====== Passage given

The key to implementing a successful observational strategies
lies in adopting a problem-driven approach where the system is
designed to meet measurement needs specific to given problems.
Both the data needs for numerical models and a clear definition
of new scientific questions will determine the appropriate
array of observational technologies to be used.
The second component of the strategy involves improving
climate models, data assimilation techniques, and computing
power. The combination of these tools will enable us to
reconcile disparate observations and fill gaps where data are
not available. In addition, these models make possible
predictions ranging from global scale to highly localized
phenomena. Scripps scientists are currently developing a system
of ``nested'' models that will transform predictions of
seasonal climate events into rainfall predictions for
individual California watersheds. This climate initiative
builds on established practices of weather services which
assimilate vast arrays of disparate data into complex models
for forecasting.

============

▶ **Short problem**:
Repeat word for word the part of the climate modeling passage starting with "The key to implementing" and going on through "to be used.".

====== Source excerpt

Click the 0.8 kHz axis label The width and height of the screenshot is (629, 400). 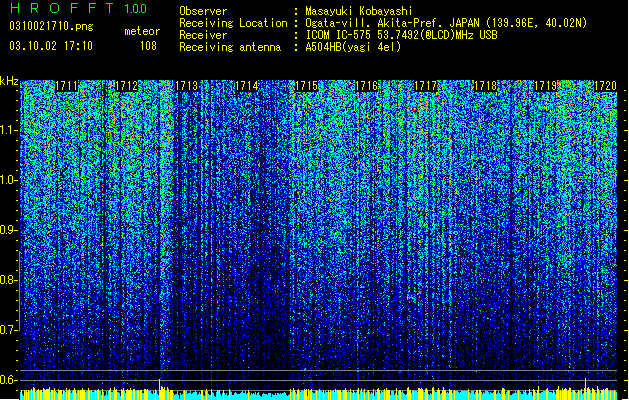point(9,280)
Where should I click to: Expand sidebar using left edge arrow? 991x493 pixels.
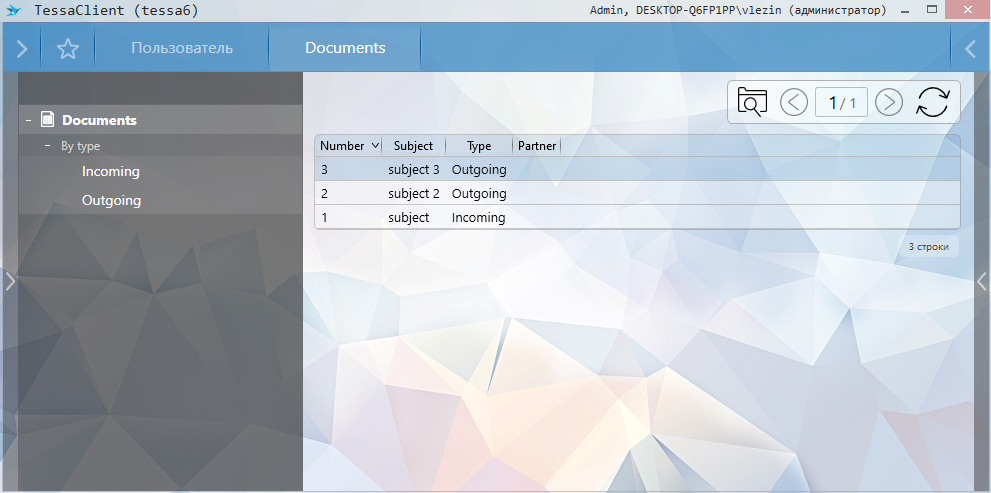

============

▶ **Final result**:
The key to implementing a successful observational strategies
lies in adopting a problem-driven approach where the system is
designed to meet measurement needs specific to given problems.
Both the data needs for numerical models and a clear definition
of new scientific questions will determine the appropriate
array of observational technologies to be used.